With an optimistic narrative for the future, it is possible to gain majority support for initially unpopular ideas. The courage to shape the future is necessary.
Many citizens perceive a double communication breakdown: They do not feel adequately represented by “politics” or by “the media.” They get the impression that the political center portrayed by the media does not align with the political center in society. This breakdown leads them to turn to alternative media and the AfD, where certain topics resonate with them. Therefore, parties in the center should once again become good hosts, caretakers, and creators of spaces for high-quality encounters. If people have positive experiences with political parties or activities, they share them with others. Building relationships with the real lives of citizens is the key to all forms of mobilization.
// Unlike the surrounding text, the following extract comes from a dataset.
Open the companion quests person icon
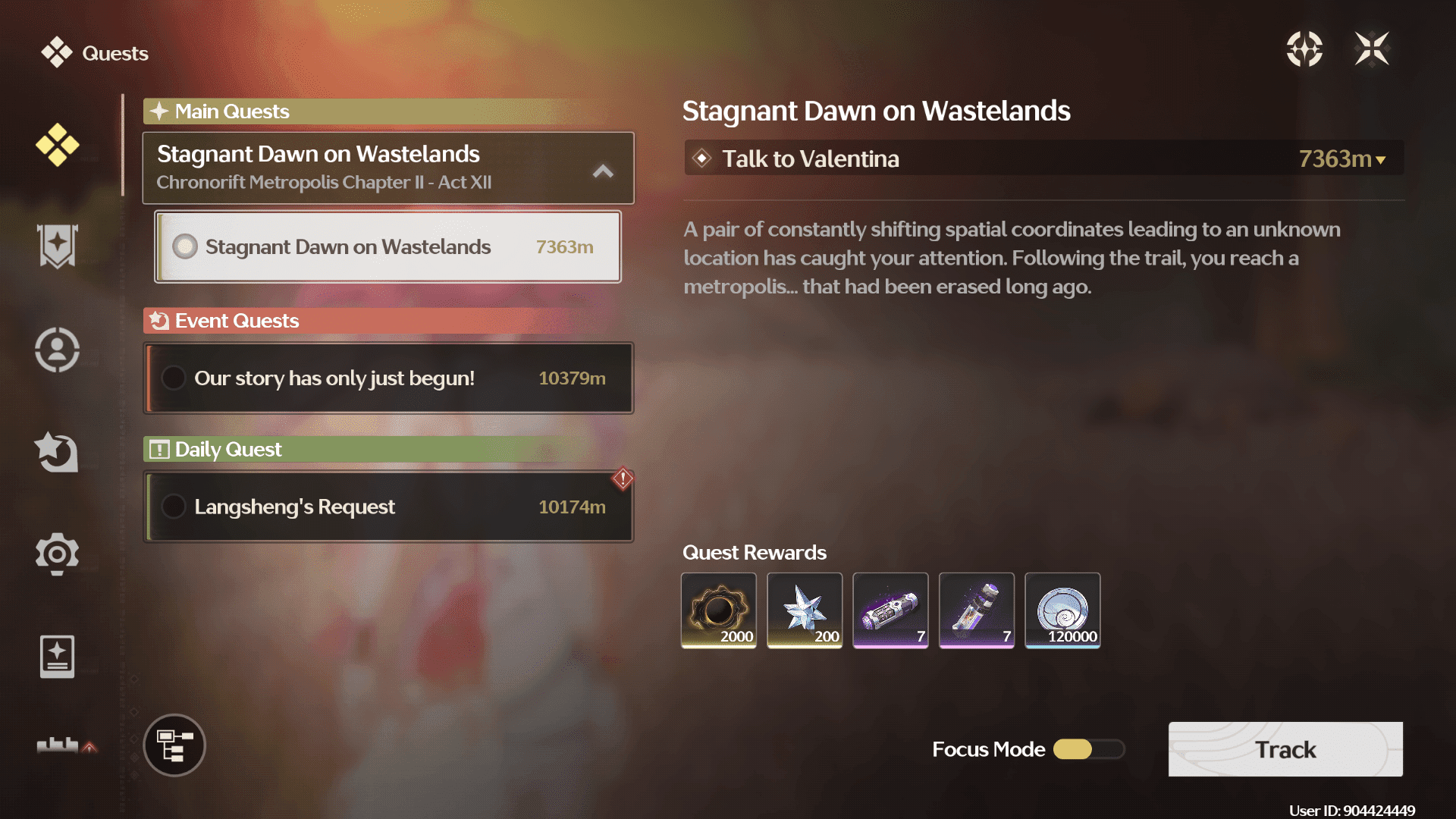Screen dimensions: 1456x819 coord(57,350)
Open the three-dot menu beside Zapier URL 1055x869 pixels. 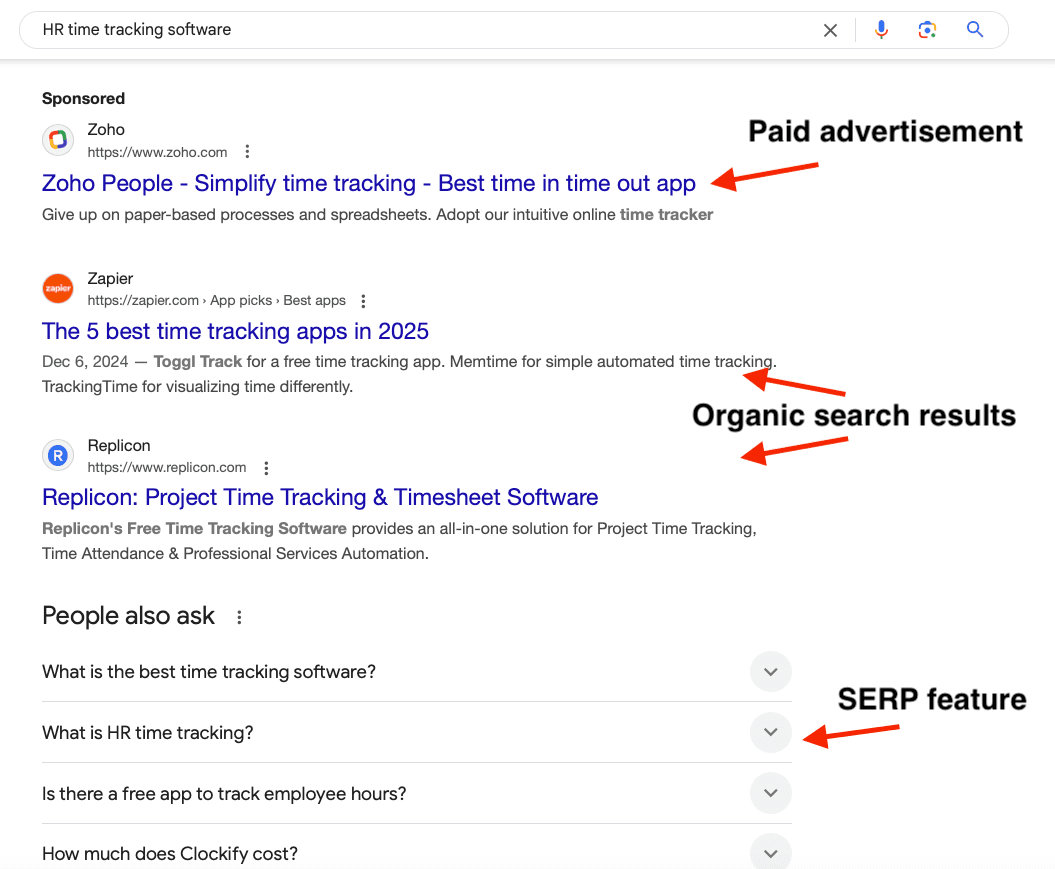tap(363, 301)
Only when people feel understood can discourse begin. The solutions for everyday problems must be firmly rooted in the political center through intense conversation. Parties are also bastions of lifestyle. They become successful if their protagonists actively seek proximity to the lives of citizens through their own priorities and style.
A patriotism for change can be infectious too! At the same time, the narrative must be clear: How do the voters gain? What future benefits do they derive from the proposed solution? This can be a selfish benefit, such as improved public transportation or greener cities. It can also be altruistic, to the benefit of future generations. With an optimistic narrative for the future, it is possible to gain majority support for initially unpopular ideas. The courage to shape the future is necessary. People can endure challenges if the stakes are effectively communicated, and if all measures transparently affect everyone. Even a turn toward material reduction can win majorities when it comes with the prospect of achieving a compelling shared goal. Green Party Vice Chancellor and Economics Minister Robert Habeck’s poor polling numbers did not result from the imposition represented by reform of the home heating law. It was rather from the absence of a confident future perspective, which Habeck had conveyed perfectly in averting an energy crisis last winter.
The direction in which a society tends is not determined by the extremes, but instead by the political center. The uprising of the fringes should not lead to a radicalization of the mainstream. Quite the contrary. Which tone does the center set? What vocabulary does it use? The center bears a great responsibility for maintaining social and societal peace at a high level of freedom. It is up to the parties in the center how the political climate changes.
Problem-solving is crucial for the success of center parties. The so-called “outcome” counts. If the governing parties visibly and creatively solve everyday problems faced by citizens, they strengthen trust in democratic processes. A coalition of the outraged becomes a residual factor. People vote for parties that get things done.
Panic and negative karma benefit only the AfD as a party of naysayers. Democracy must face the embittered atmosphere with composure and self-confidence. Blaming the voters only increases their defiance and their tendency to vote for the AfD. Major elections (state and federal elections) follow different patterns at the ballot box than local elections. Germans have reliably strengthened the political center and marginalized the extremes, both left and right, even during major moments of crisis. Why should this German exceptionalism end now, especially in a self-adapting democracy that requires protest to continually course-correct?